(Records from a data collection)
====

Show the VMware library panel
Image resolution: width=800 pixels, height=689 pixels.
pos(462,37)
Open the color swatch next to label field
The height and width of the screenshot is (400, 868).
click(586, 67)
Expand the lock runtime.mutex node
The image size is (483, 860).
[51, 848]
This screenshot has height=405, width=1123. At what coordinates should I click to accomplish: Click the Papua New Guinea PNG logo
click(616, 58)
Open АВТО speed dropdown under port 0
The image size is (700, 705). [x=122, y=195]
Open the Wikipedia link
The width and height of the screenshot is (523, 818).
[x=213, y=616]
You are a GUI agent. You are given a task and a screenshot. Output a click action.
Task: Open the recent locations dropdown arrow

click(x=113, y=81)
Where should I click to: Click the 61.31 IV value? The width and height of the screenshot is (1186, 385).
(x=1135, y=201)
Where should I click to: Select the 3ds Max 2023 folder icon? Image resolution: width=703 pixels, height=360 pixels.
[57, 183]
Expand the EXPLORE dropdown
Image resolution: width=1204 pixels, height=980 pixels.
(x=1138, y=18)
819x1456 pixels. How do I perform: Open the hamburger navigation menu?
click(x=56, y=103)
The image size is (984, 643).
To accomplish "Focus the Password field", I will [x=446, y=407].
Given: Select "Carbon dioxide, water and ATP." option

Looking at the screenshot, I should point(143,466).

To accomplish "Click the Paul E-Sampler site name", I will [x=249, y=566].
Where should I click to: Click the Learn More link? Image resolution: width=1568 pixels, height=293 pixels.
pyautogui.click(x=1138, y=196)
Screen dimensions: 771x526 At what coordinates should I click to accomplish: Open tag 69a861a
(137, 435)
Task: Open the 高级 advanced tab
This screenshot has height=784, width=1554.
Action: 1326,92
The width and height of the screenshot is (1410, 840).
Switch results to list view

====

To do -
Your output must contain exactly the lines from the one containing "You are a GUI" to the final line of the data above, and no other text.

Answer to this task -
You are a GUI agent. You are given a task and a screenshot. Output a click action.
Task: Open the recent locations dropdown arrow

click(x=113, y=81)
Where should I click to: Click the 61.31 IV value? The width and height of the screenshot is (1186, 385).
(x=1135, y=201)
Where should I click to: Select the 3ds Max 2023 folder icon? Image resolution: width=703 pixels, height=360 pixels.
[57, 183]
Expand the EXPLORE dropdown
Image resolution: width=1204 pixels, height=980 pixels.
(x=1138, y=18)
819x1456 pixels. How do I perform: Open the hamburger navigation menu?
click(x=56, y=103)
The image size is (984, 643).
To accomplish "Focus the Password field", I will [x=446, y=407].
Given: Select "Carbon dioxide, water and ATP." option

Looking at the screenshot, I should point(143,466).

To accomplish "Click the Paul E-Sampler site name", I will [x=249, y=566].
Where should I click to: Click the Learn More link? Image resolution: width=1568 pixels, height=293 pixels.
pyautogui.click(x=1138, y=196)
Screen dimensions: 771x526 At what coordinates should I click to accomplish: Open tag 69a861a
(137, 435)
Task: Open the 高级 advanced tab
This screenshot has height=784, width=1554.
Action: 1326,92
The width and height of the screenshot is (1410, 840).
Switch results to list view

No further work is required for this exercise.